Di dalam Bab I, pembaca diajak menyelami kehidupan Laut yang kompleks. Dia bercerita bagaimana gerakan mahasiswa bergerak diam-diam membantu masyarakat. Salah satunya ketika ada aksi di Blangguan yang akhirnya gagal. Lalu, di tahun 1996, organisasi Wirasena dan Winatra dinyatakan organisasi terlarang.


Maka, Laut dan teman-temannya hidup sebagai buronan yang berpindah-pindah tempat ke beberapa kota. Mereka juga beberapa kali menggunakan identitas palsu. Sampai akhirnya Maret 1998, satu persatu dari mereka tertangkap di Jakarta. Laut menjelaskan bagaimana dia dan teman-teman disiksa dan diminta mengungkapkan siapa dalang dibalik gerakan mahasiswa. Kisahnya berakhir saat dia dibuang ke laut oleh orang asing yang menyiksanya. 


Bagian dua diceritakan oleh Asmara Jati, seorang dokter muda yang mencari keberadaan kakaknya yang hilang. Dia bersama Komisi Orang Hilang dan beberapa korban penyiksaan yang dipulangkan berusaha mencari nasib dan keberadaan sembilan aktivis, termasuk Laut. Leila sangat piawai menyentuh emosi pembaca di bab ini. Kehilangan yang dirasakan keluarga selama bertahun-tahun digambarkan dengan pilu.


Asmara punya peran penting karena dia berusaha tetap logis sementara keluarganya hidup dalam fantasi saat Laut masih bersama mereka. Walaupun Asmara juga sangat kehilangan, dia berusaha keras menuntut tanggung jawab pemerintah bersama komisinya. Mereka bahkan ikut konferensi Internasional tentang isu penghilangan paksa. 


Aksi juga mereka lakukan di depan Istana Negara setiap kamis dengan ciri khas pakaian hitam. Aksi ini juga nyata dilakukan sebagai aksi kamisan. Cerita berakhir saat semua keluarga dan teman-teman sembilan aktivis yang hilang berada di tengah laut. Mereka menabur bunga dan melepas bingkai foto Laut dan teman-temannya. Di tahun 2007, dengan diadakannya prosesi di laut lepas tersebut, semua teman dan keluarga akhirnya mengucapkan selamat tinggal pada orang yang dicintainya. 

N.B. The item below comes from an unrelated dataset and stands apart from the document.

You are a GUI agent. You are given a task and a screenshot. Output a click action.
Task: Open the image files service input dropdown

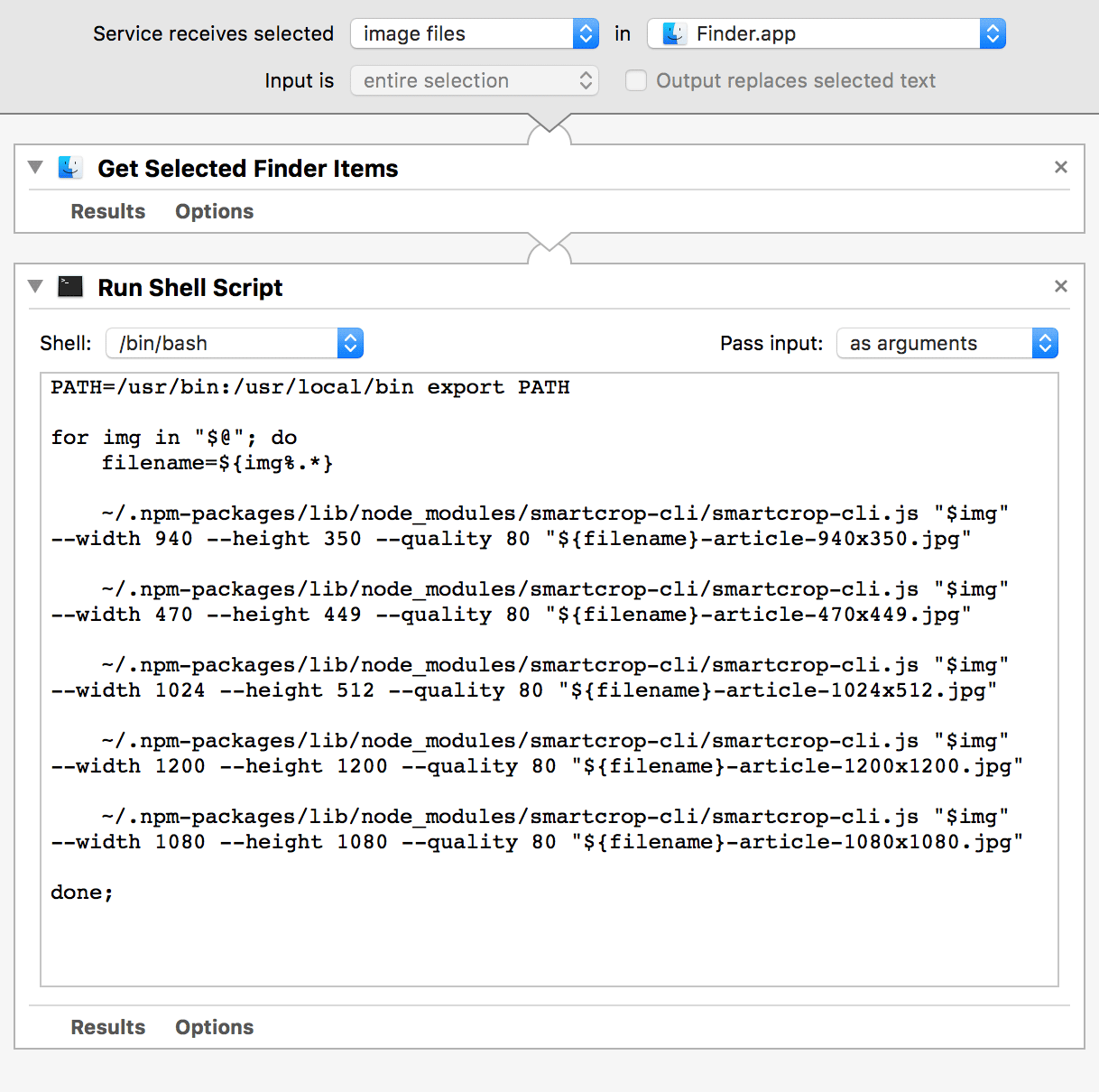(x=475, y=34)
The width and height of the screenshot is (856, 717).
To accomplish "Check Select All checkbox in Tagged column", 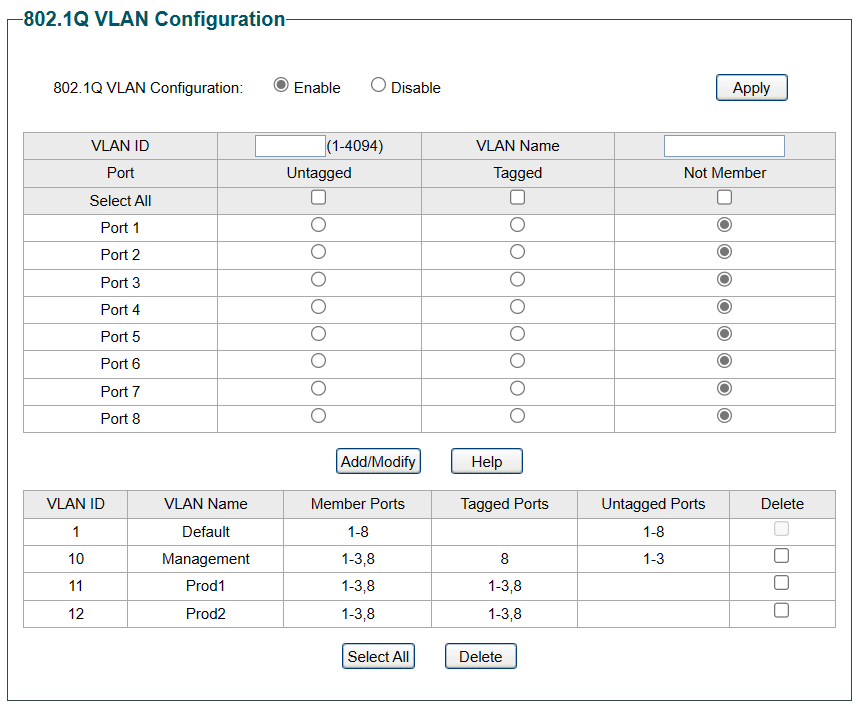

Laut bercerita memang fiksi yang menggugah hati, tapi ada sejarah kelam yang sesungguhnya makin membuat pedih. Leila mengambil cerita nyata penyiksaan yang dialami salah satu aktivis 1998, Nezar Patria. Dia juga mewawancarai keluarga yang kehilangan dan terus mencari jawaban.


Penulis juga sangat detail menggambarkan bagaimana rasa kemanusiaan dinodai oleh kekuasaan dan rezim yang kejam. Bagaimana bisa hak-hak rakyat dirampas dengan sangat keji.


Melalui karya ini, pembaca diingatkan akan sejarah kelam Indonesia yang baru dua dekade lalu terjadi. Novel ini tak bisa dibaca tanpa berurai air mata.